This macro study is the second to be published by Minority Rights Group International (MRG) under the Minority Rights and Development programme. It is the outcome of over a year of background research, field research and community consultations conducted by MRG's Philippine partner organization, Kalipunan ng mga Katutubong Mamamayan ng Pilipinas (KAMP). The process of undertaking the research was challenging and demanding, which led KAMP into new areas of work but strengthened their links with their constituency.
Development-related conflict is usually thought of as being related to inter-community inequalities of resource distribution. This study looks at a more complex scenario, where exploitation of the resources of indigenous communities generates conflict on a range of levels: intra-community, inter-community and between the community and the corporations. The effects are damaging and long-lasting.
Corporations, as non-state actors, are difficult to call to account in international law.

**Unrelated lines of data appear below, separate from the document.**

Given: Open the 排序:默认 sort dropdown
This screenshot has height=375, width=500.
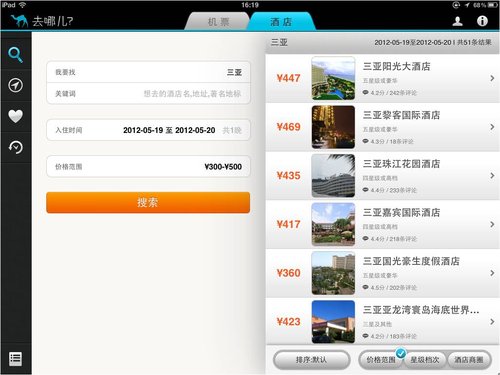Looking at the screenshot, I should coord(311,360).
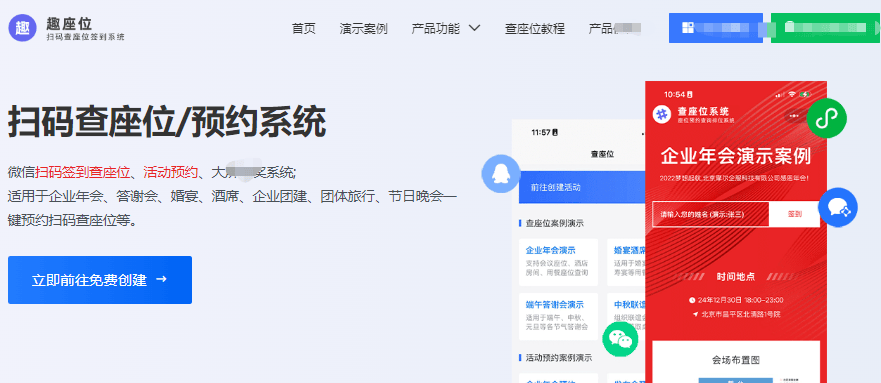
Task: Click the red 活动预约 link text
Action: point(170,172)
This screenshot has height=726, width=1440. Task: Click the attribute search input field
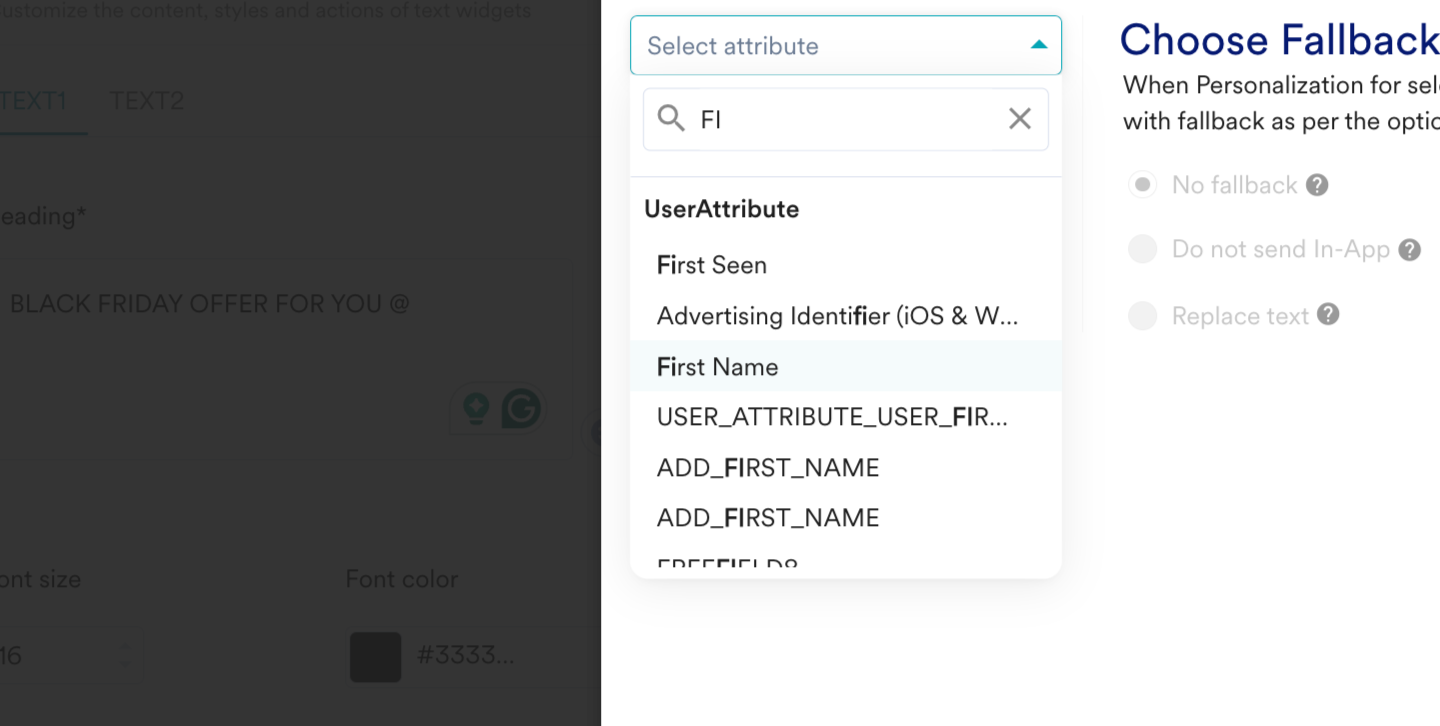pos(846,119)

States are the signatories of United Nations (UN) conventions and other treaties, and, while corporations operate under the jurisdiction of national legal systems, often they escape censure due to their economic or political power, as they threaten states with relocation elsewhere or lobby to ensure that the regulatory framework is not too stringent. This situation must change. Under the Universal Declaration of Human Rights, private corporations, as organs of society, are required to promote respect for human rights and freedoms and "to secure their universal and effective recognition and observance".
The recommendations of this study stipulate that governments should assume their responsibility to regulate the activities of corporations in the interests of their peoples. Genuine consultation with national minorities and indigenous peoples is advocated and a key recommendation calls for the full participation of indigenous communities in the decisions on the development projects that affect them. Together, these recommendations can work towards a significant change in indigenous communities' experience of development.
The indigenous peoples of the Philippines
The Philippines is a mountainous archipelago of approximately 30 million ha. It comprises 7,100 islands grouped into three regions: Luzon, Visayas and Mindanao. With a total population of 75 million, the country is home to around 42 indigenous peoples who make up approximately 10-12 per cent of the population.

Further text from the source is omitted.